Rewrite the item lines as a Markdown table with the columns Row and Text, starting with the line that contains "1919x884 pixels." and going on through the line that contains "coord(410,276)". Leave out any blank lines.

Available records =
---
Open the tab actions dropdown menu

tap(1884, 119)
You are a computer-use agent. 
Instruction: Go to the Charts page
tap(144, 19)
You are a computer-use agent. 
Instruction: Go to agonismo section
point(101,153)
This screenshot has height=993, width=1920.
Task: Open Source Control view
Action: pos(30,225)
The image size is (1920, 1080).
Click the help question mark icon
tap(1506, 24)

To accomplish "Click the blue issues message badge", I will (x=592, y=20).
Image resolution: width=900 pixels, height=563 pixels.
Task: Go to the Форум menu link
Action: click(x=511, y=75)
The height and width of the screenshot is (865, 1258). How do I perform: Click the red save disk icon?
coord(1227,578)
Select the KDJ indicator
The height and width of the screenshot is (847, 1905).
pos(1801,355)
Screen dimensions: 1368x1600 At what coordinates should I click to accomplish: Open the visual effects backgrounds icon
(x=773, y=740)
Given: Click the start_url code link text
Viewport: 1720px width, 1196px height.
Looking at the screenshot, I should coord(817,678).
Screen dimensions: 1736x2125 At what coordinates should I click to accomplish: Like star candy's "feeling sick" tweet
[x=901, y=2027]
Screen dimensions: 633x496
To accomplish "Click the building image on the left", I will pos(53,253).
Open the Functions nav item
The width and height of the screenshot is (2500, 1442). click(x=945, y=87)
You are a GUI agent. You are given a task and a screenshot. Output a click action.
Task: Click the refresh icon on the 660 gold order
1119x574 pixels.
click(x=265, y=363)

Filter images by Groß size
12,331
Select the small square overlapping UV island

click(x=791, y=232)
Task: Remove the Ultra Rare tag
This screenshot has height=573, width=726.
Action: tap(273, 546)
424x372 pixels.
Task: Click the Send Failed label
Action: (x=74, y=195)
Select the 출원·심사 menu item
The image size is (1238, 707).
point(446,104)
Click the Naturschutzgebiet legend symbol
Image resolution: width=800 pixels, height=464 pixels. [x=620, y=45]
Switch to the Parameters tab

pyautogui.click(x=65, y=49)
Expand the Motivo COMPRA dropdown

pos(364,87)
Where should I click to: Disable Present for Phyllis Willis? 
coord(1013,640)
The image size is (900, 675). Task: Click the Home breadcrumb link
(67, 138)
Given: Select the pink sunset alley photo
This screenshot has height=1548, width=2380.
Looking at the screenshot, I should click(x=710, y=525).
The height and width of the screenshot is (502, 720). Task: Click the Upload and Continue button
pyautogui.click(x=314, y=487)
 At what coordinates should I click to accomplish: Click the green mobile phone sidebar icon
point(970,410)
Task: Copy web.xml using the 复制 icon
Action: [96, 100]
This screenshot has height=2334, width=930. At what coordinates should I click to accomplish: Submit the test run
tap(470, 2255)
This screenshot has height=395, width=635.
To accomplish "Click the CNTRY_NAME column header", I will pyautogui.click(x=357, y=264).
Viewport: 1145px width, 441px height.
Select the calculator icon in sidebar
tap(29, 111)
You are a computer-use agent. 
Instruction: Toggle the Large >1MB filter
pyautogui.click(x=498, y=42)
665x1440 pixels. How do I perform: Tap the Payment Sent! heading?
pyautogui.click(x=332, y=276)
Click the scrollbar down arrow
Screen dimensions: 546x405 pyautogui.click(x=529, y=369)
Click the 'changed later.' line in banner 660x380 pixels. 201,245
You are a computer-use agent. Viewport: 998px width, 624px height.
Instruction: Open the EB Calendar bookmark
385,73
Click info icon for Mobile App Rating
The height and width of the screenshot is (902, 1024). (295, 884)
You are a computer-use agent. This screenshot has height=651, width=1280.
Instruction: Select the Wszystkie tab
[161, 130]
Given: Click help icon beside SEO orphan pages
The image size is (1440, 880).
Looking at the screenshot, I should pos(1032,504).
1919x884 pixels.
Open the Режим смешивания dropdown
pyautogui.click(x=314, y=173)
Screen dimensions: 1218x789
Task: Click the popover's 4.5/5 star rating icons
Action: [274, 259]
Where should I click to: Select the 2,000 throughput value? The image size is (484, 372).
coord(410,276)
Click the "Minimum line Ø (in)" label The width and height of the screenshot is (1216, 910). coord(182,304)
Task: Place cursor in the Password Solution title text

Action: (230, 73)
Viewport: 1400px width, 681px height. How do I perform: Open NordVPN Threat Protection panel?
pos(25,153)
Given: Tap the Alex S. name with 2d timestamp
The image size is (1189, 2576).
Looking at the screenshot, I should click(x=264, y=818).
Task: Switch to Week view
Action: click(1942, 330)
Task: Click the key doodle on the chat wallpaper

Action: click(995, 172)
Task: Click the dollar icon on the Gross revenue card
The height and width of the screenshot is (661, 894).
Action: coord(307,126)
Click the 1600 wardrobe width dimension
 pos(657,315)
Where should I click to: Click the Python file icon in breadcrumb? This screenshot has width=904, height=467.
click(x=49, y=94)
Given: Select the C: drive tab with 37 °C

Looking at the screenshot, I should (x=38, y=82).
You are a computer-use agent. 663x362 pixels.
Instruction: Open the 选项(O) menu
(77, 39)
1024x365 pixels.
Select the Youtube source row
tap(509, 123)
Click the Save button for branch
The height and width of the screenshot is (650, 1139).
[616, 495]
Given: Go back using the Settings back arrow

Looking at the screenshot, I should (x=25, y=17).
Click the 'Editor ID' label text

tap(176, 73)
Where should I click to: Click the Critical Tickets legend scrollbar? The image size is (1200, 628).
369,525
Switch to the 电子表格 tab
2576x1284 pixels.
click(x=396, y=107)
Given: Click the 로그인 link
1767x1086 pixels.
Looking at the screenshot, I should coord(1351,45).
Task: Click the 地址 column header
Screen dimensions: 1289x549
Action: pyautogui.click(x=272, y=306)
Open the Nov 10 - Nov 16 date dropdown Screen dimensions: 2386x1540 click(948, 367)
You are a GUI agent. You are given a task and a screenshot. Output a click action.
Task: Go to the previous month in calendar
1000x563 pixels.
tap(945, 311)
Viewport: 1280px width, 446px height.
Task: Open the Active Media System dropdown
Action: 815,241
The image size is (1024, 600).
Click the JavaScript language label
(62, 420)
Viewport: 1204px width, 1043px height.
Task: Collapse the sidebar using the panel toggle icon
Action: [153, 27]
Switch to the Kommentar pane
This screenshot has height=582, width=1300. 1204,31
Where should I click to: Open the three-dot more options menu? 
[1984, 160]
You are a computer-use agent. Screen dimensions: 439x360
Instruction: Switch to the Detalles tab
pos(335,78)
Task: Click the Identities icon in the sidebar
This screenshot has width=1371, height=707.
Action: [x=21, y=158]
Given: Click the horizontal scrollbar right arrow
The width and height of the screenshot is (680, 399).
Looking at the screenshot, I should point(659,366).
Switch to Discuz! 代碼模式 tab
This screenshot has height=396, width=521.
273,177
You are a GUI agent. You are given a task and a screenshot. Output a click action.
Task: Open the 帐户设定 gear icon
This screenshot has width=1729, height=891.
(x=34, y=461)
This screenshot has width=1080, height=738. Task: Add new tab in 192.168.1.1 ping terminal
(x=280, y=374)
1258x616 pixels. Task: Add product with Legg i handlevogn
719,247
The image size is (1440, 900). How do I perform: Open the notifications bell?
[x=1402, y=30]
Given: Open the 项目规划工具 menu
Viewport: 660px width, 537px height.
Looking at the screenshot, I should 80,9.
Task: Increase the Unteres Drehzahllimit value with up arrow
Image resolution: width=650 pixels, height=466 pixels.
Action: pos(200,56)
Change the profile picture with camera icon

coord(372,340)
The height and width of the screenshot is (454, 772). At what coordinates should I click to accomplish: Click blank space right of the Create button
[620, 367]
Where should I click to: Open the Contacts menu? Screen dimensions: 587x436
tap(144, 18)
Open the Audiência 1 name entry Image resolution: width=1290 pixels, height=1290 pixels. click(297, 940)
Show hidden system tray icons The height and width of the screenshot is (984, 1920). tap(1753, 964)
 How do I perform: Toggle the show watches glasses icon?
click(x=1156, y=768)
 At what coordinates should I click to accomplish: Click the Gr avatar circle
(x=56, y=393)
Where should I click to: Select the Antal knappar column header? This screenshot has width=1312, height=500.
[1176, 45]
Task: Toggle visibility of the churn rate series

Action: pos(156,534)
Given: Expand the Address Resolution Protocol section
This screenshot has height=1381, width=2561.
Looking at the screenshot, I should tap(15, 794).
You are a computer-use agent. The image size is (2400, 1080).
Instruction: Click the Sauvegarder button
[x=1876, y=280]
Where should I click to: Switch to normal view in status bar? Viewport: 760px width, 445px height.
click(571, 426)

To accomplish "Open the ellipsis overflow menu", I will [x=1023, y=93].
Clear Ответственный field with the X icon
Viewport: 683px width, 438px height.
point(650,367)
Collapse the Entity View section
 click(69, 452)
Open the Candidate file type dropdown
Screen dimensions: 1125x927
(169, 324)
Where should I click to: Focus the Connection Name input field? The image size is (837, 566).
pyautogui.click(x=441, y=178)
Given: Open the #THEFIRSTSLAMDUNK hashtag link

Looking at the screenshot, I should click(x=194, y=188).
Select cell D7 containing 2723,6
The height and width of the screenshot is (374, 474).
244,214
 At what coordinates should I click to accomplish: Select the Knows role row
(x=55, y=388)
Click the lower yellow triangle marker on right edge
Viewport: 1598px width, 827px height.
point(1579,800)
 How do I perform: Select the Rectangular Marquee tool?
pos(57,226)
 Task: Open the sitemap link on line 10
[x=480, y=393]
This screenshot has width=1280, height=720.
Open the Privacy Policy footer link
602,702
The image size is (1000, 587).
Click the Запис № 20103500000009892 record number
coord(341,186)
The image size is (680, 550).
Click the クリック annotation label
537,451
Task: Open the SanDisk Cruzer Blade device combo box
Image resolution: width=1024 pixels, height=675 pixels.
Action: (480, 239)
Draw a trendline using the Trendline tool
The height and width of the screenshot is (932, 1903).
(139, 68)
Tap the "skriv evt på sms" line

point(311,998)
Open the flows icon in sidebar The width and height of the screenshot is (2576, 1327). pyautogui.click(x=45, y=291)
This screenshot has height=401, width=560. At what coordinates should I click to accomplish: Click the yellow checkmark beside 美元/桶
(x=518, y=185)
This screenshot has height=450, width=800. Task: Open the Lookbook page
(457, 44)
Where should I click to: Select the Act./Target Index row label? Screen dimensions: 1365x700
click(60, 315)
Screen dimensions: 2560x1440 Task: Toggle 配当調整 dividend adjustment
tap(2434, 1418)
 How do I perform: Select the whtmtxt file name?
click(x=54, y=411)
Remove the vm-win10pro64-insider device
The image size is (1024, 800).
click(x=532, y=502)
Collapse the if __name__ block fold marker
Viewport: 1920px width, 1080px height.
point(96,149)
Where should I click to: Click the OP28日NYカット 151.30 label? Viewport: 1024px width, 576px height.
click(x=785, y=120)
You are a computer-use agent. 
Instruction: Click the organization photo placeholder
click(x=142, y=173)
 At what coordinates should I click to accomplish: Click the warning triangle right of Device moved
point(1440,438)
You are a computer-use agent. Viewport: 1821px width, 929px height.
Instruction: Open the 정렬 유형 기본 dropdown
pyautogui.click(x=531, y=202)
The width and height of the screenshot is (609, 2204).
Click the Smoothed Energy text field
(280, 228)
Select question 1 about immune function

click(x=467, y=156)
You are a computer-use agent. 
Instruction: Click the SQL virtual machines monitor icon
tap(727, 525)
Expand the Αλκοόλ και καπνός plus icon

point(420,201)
---
Final result =
| Row | Text |
|---|---|
| 1 | 1919x884 pixels. |
| 2 | Open the Режим смешивания dropdown |
| 3 | pyautogui.click(x=314, y=173) |
| 4 | Screen dimensions: 1218x789 |
| 5 | Task: Click the popover's 4.5/5 star rating icons |
| 6 | Action: [274, 259] |
| 7 | Where should I click to: Select the 2,000 throughput value? The image size is (484, 372). |
| 8 | coord(410,276) |